When President Nixon first proposed the Agricultural Adjustment Act, he said it would reduce unemployment, improve the quality of the food we eat, and help American farmers grow.
The bill never got done, but it has made a dent in the nation’s economy.
Today, the average price of a typical American family’s food is about $2,300 a year.
That is not exactly a lot of money.
But for many families, the cost of living has risen considerably over the past few years.
The average price for a gallon of milk is $2.20, a full two-thirds more than it was in 2012, according to a report from the U.S. Department of Agriculture.
A gallon of soybean oil is $1.84, up nearly five cents from the previous year.
And it’s not just higher prices that have gone up.
For instance, the price of fresh fruits and vegetables is up about $1, with oranges now selling for more than $4.
A loaf of bread now sells for $2 at the supermarket, and a gallon now costs $3.70.
But the biggest impact of the Agricultural Act has been on the middle class.
The price of many items like bread and coffee has risen because they have become cheaper.
But they have also become more expensive because farmers have to pay more to produce them.

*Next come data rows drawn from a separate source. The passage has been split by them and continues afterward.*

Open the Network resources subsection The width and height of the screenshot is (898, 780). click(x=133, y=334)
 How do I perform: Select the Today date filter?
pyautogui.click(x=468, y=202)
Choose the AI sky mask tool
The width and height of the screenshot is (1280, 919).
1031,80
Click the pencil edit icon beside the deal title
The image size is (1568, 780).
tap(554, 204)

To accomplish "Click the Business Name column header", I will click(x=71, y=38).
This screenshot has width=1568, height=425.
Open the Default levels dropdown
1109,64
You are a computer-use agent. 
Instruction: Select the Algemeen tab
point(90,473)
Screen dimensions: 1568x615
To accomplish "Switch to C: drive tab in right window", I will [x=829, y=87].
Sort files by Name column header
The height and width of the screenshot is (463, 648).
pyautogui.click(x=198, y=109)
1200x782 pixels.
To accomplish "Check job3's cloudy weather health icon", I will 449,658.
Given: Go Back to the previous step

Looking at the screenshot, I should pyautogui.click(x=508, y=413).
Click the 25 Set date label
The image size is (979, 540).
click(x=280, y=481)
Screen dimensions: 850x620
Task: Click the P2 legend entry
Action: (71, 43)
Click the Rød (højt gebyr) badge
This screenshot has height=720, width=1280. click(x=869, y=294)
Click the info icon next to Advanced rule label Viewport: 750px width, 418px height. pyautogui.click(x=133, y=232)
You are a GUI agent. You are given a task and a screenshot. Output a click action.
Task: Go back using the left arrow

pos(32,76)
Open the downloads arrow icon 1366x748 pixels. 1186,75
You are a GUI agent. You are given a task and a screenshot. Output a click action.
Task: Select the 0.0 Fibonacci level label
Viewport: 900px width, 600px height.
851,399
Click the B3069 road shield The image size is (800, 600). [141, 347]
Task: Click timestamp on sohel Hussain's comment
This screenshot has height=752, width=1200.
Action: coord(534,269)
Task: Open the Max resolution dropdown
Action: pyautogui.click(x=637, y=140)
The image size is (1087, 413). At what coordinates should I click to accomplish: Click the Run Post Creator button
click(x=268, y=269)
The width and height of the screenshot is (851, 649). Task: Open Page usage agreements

That means more money goes to the richest Americans.
So the middle-class farmers who are still making a lot more than their share of the total cost of producing those products are getting less money than they would if the bill hadn’t passed.
For most people, the middle is where the price is really going to increase, and that’s when they are most vulnerable.
That’s where they are at risk.
In 2017, about 30 percent of the American people live in the bottom fifth of income earners.
That was a big change from 2010, when only 6 percent of Americans were in the middle of the income distribution.
The change has been dramatic.
The bottom fifth is now home to more than half of all Americans, and the top fifth is home to nearly half.
This is an area where there are big disparities.
The middle-income Americans are losing money.
And the incomes of those in the top five quintile have increased dramatically over the last decade.
So it’s very, very hard for people to make ends meet when the middle falls farther down the income scale.
In fact, one in three households in the U, D.C., does not have enough income to support their families.
That makes the lives of many middle- and working-class Americans very difficult.
For the middle, this is a time when the economy is going through a slow-motion depression.
There is a growing concern about whether or not the economy can sustain this level of unemployment and the high cost of food and other necessities.
And a lot is at stake.
If we don’t address the growing gap between the richest and poorest Americans, we could be headed for another depression and another recession, one that could have lasting repercussions on our economic future.